Ekayudo dan Ekayogi kaget begitu mendengar rencana sang ayah, Leonardus Talar Salim. Di hadapan buah hatinya itu, Leo –demikian panggilannya– memberitahu, dirinya hendak menikah lagi. Kakak-beradik itu tercengang. Mereka seakan tak percaya dengan berita yang baru terlontar dari mulut sang ayah.
Memang, secara hukum, Leo tak terganjal halangan pernikahan dalam Gereja Katolik. Istrinya, Margareth Joy Salim, telah meninggal. Dalam Kanon 1141 disebutkan, perkawinan ratum dan consummatum tidak dapat diputus oleh kuasa manusiawi manapun dan atas alasan apapun, selain oleh kematian.
Bagi Ekayudo dan Ekayogi bukan karena tak ada ganjalan untuk sang ayah menikah. Tapi lantaran usia ayah mereka sudah amat senja. “Pap, mau apa? Berteman sajalah sudah Pap… Malu sama cucu,” saran salah satu dari mereka untuk sang ayah.
Duo Digdaya
Dada Leo berdebar. Ada sesuatu yang menggedor sanubarinya. Sebuah undangan reuni akbar alumni MULO (Meer Uitgebreid Lager Onderwijs, setingkat SMP) Pangkal Pinang. Leo punya kenangan mendalam selama di sana. Pada masa itu, ia mulai merasakan jatuh cinta. Romansa yang menyentak sanubarinya tapi tak mampu diartikulasikan kepada sang pujaan hati. Perbedaan strata ekonomi keluarga adalah penyebab kala itu.

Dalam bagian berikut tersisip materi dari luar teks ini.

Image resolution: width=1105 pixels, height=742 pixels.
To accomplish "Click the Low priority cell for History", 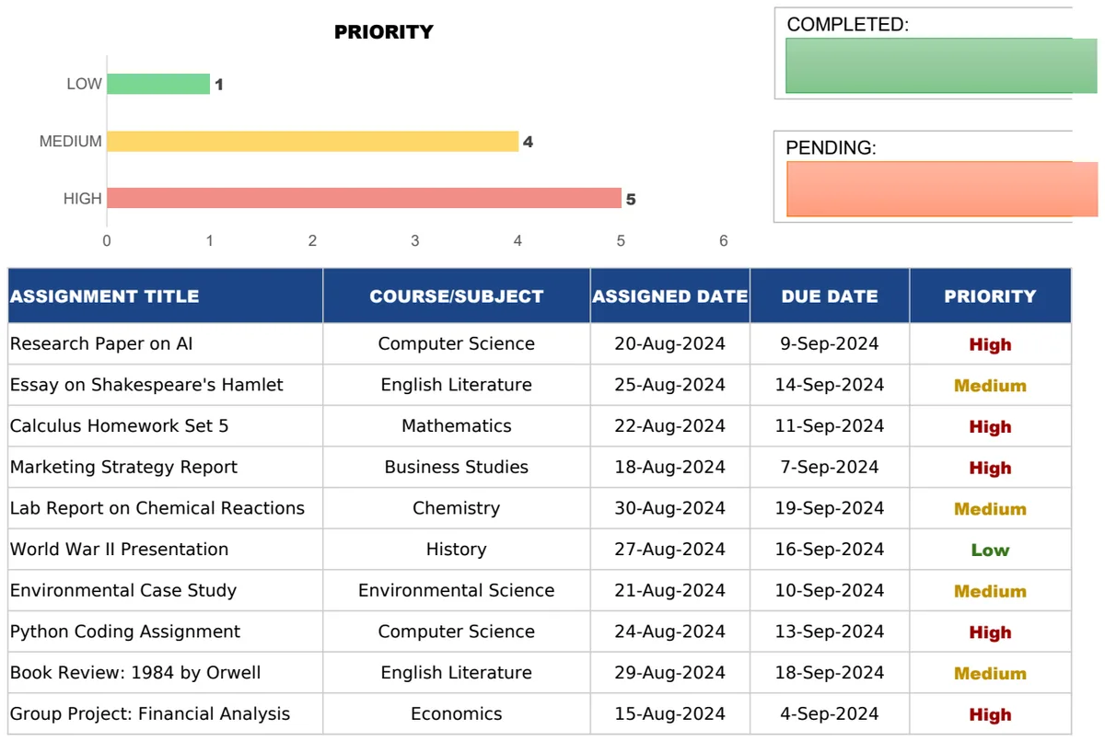I will (x=990, y=550).
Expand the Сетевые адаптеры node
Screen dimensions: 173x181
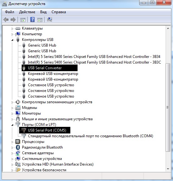(12, 153)
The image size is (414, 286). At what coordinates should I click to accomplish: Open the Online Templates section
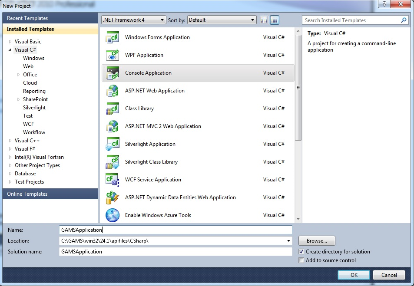(27, 194)
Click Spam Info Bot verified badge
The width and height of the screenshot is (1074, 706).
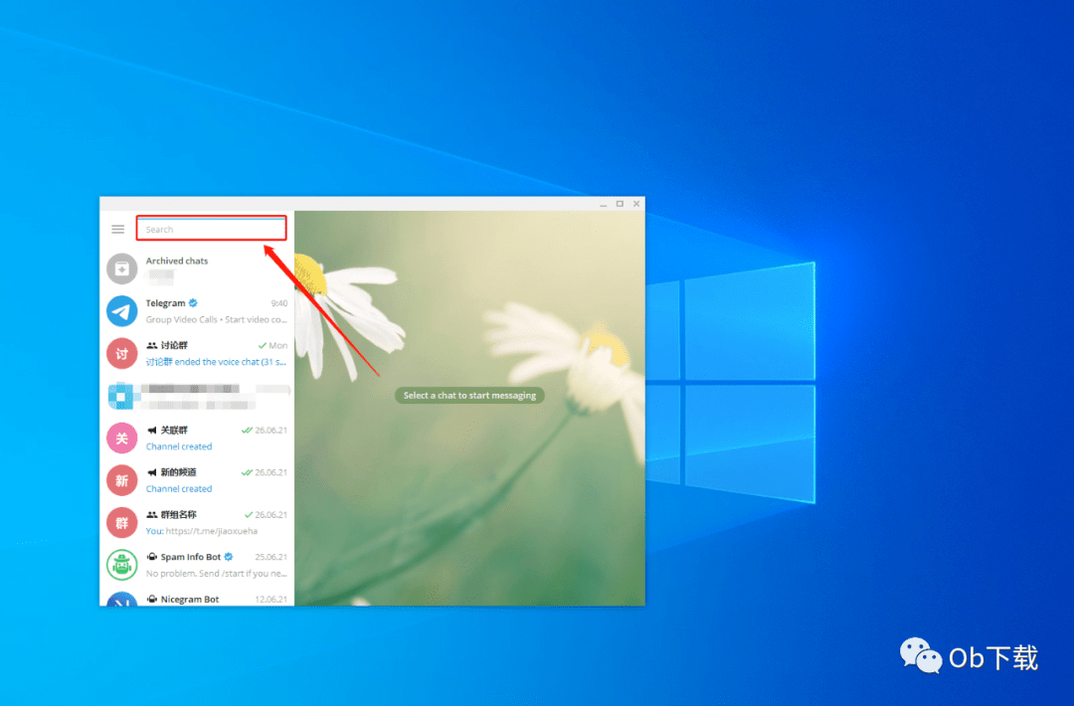tap(229, 557)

Acara para alumnus MULO kian dekat. Leo gigih berburu informasi siapa saja yang bakal hadir nanti. Sebetulnya, yang amat ia harapkan cuma satu, Teni Aries Sudarmadi. Dia adalah adik kelas Leo. Mereka terpaut dua tahun. Namun, olah raga tenis mempertemukan mereka. Teni merupakan pasangan Leo di nomor ganda campuran.
Duo itu begitu digdaya pada masa lalu. Berbagai pertandingan selalu mereka menangi. Tak pelak, nama pasangan ini selalu dielu-elukan oleh para penggemar, tapi juga ditakuti oleh para saingan.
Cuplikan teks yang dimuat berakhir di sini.